▶ [EXERCISE OBJECTIVE]: Find the string "action" in the records and copy each line where it occurs.

▶ [DATA FOR THE TASK]:
Segment Open

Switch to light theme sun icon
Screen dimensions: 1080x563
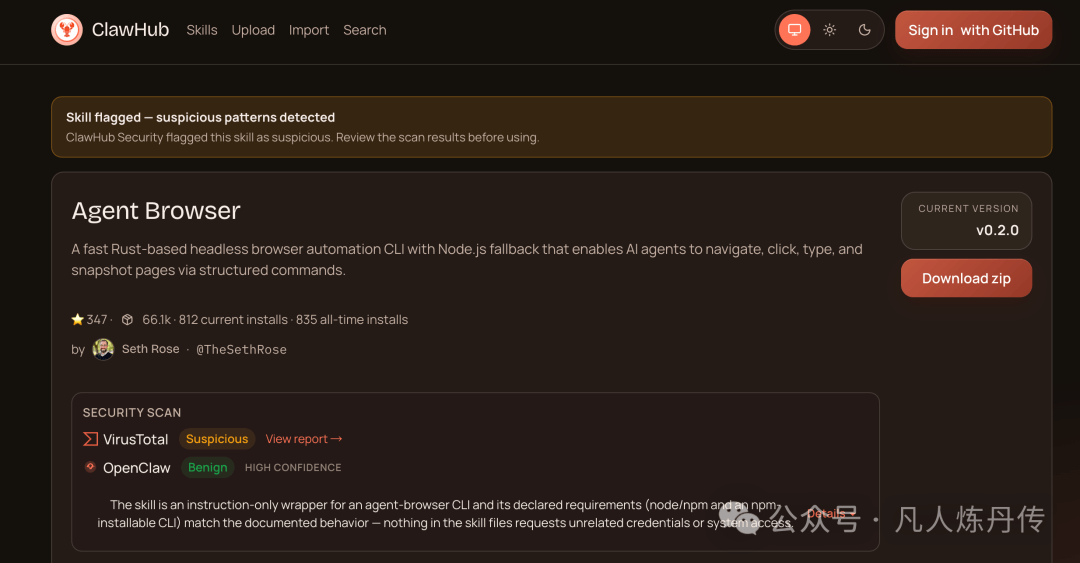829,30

Segment Closed
Segment Open

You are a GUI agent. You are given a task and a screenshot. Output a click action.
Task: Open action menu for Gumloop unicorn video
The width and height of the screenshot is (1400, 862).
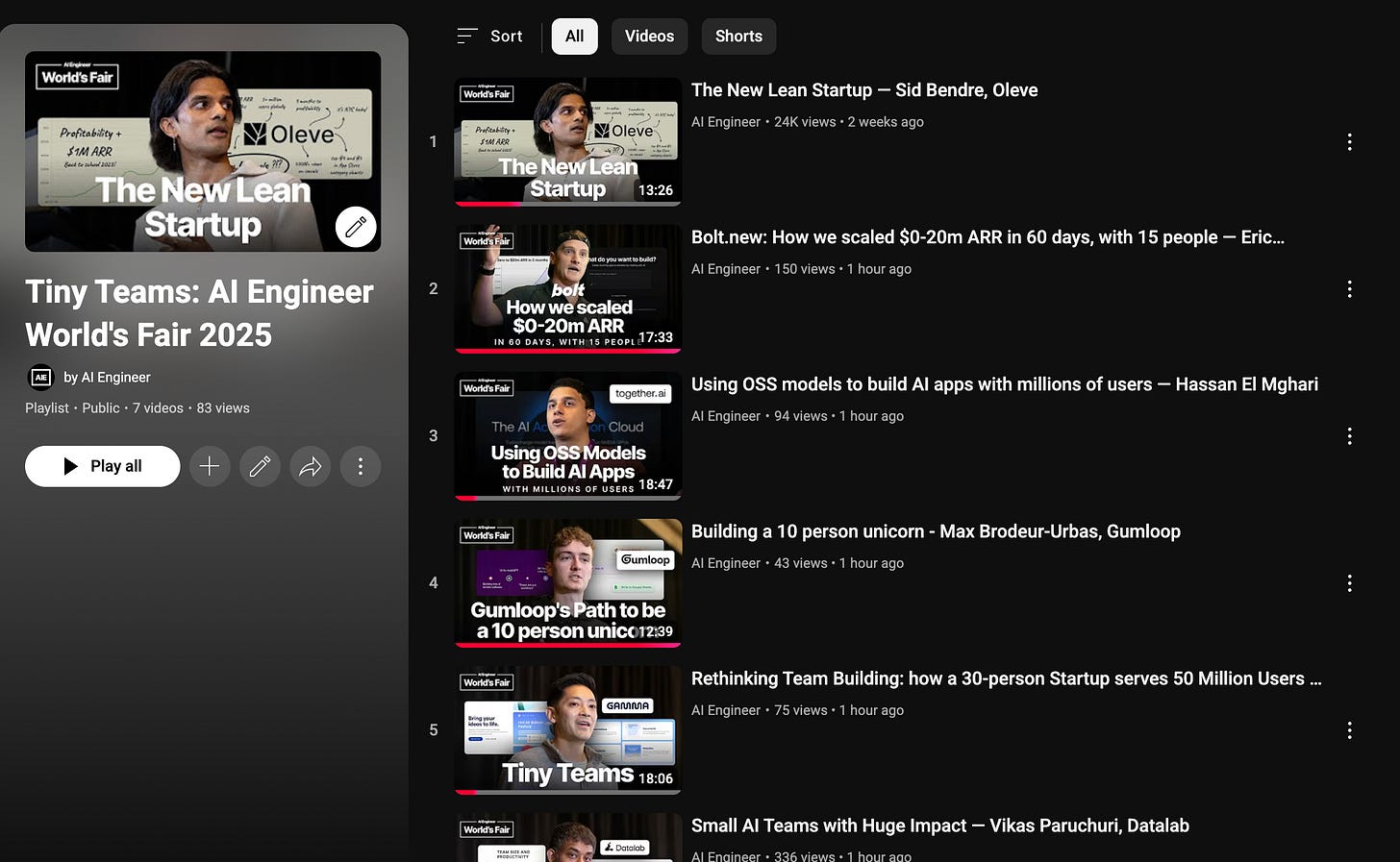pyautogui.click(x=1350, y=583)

Segment Closed

▶ [SOLUTION]:
You are a GUI agent. You are given a task and a screenshot. Output a click action.
Task: Open action menu for Gumloop unicorn video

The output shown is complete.